Next gen lighting technologies - voxelised, traced, and everything else *spawn*

Question regarding # of rays required in games. Imagination Tech stated for a for a fully ray traced game you would need to budget between 3 - 3.5 GRays at 1080p, 60fps. (counter 27:43) Based on some statements in the thread it sounds like that would be too few and wondered why their lower limit might not be an accurate approximation for use in games.
RT discussion begins at counter 18:00

Very interesting PowerVR hardware raytracing insight.
Especially the explanation of their 'coherency engine'.
Nvidia seems to lack anything like that, and this likely explains why actual raytracing performance is such a small fraction of claimed theoretical Grays/s.
The reflection slide shows it nicely, rays are sorted according to where they hit.
Next batches of rays with coherent hit are shaded, which results in efficient SIMD shader usage and cache locality for texture fetch.
I guess with a next generation of GPUs Nvidia will have that too, resulting in much better actual raytracing performance.
 
Last edited:
We've been asking how PVR handled ray tracing without any word. If this talk goes into detail, it'd be well worth watching.
 
Last edited:
Nvidia seems to lack anything like that, and this likely explains why actual raytracing performance is such a small fraction of claimed theoretical Grays/s.
The reflection slide shows it nicely, rays are sorted according to where they hit.
Next batches of rays with coherent hit are shaded, which results in efficient SIMD shader usage and cache locality for texture fetch.
I guess with a next generation of GPUs Nvidia will have that too, resulting in much better actual raytracing performance.

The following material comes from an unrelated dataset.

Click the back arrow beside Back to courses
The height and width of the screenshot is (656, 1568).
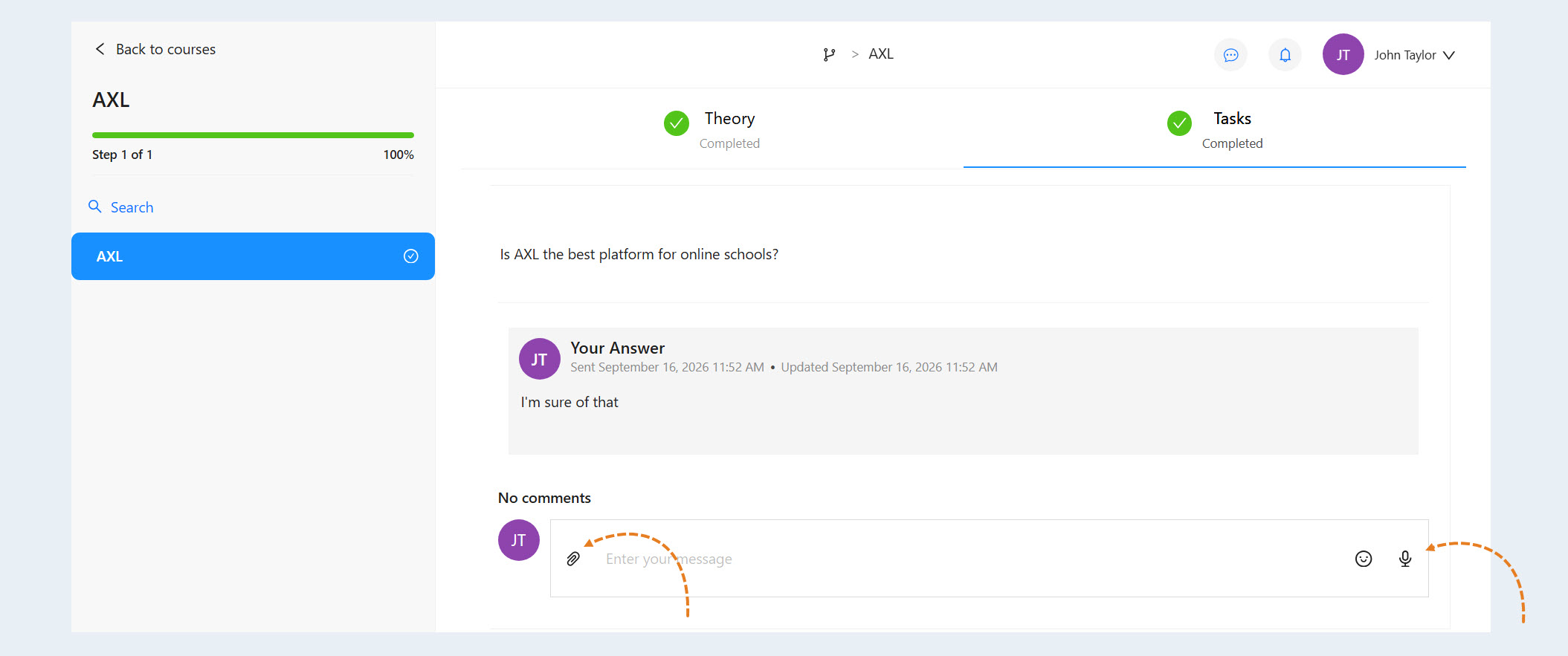point(100,49)
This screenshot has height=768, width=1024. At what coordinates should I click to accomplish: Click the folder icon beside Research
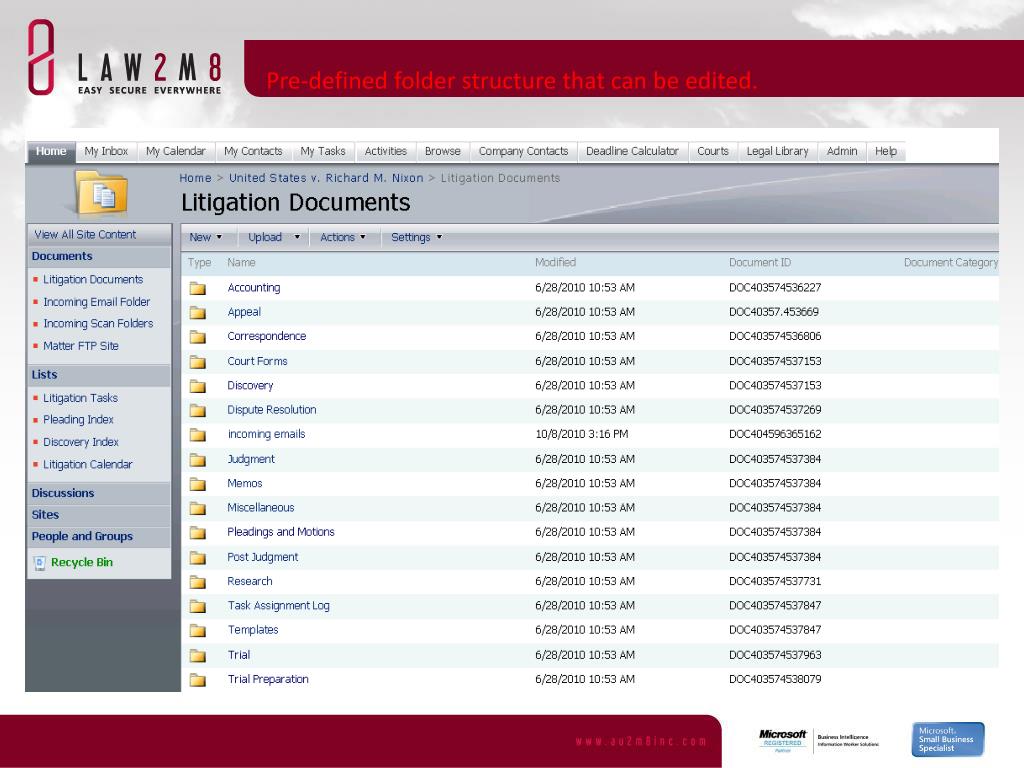point(198,582)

Yeah, question of the year :)
I always assumed they would batch similar rays for tracing and similar hits for shading. Likely with cuda cores under the hood. And they do this already on Volta, which has 'extended compute sheduling options' or something like that. This would explain why Volta is much faster at RT than 1080Ti.
I already finished thinking such a batching algorithm for compute RT. It's less complicated than i initially thought... can't wait to finish geometry processing work and try it out. I'm optimistic to rival GTX performance now, but my refelctions will still end up more blurry...
(I need to hurry, their next gen might destroy me, haha)
 
Very interesting PowerVR hardware raytracing insight.
Especially the explanation of their 'coherency engine'.
The reflection slide shows it nicely, rays are sorted according to where they hit.
Next batches of rays with coherent hit are shaded, which results in efficient SIMD shader usage and cache locality for texture fetch.

sounds like a thing that can still be implemented in software on DXR.
 
Most mobile GPUs have no LDS memory, so you can't do anything useful fast. Maybe that's a reason they need FF HW for batching and NV might not.
 
sounds like a thing that can still be implemented in software on DXR.
I'm not too sure how this could be done in software and how efficient that would be.
This as the ray coherency sorting based on where rays hit, would need to be a stage between BVH traversal and shading.
 
I'm not too sure how this could be done in software and how efficient that would be.
This as the ray coherency sorting based on where rays hit, would need to be a stage between BVH traversal and shading.
Yes, and i assume there is multiple staging going on. The API allows this: Rays are independent so single threaded, and there is no access to LDS.
So they can terminate the program at ray emit, sort stuff for efficiency and trace, shade, and then 'return' to the program, which can shuffle rays even to other cores, they only need to restore registers and program counter. So 'recursion' is not really recursion in the sense of what we think of CPU.

Do you think this would be unrealistic for some reason?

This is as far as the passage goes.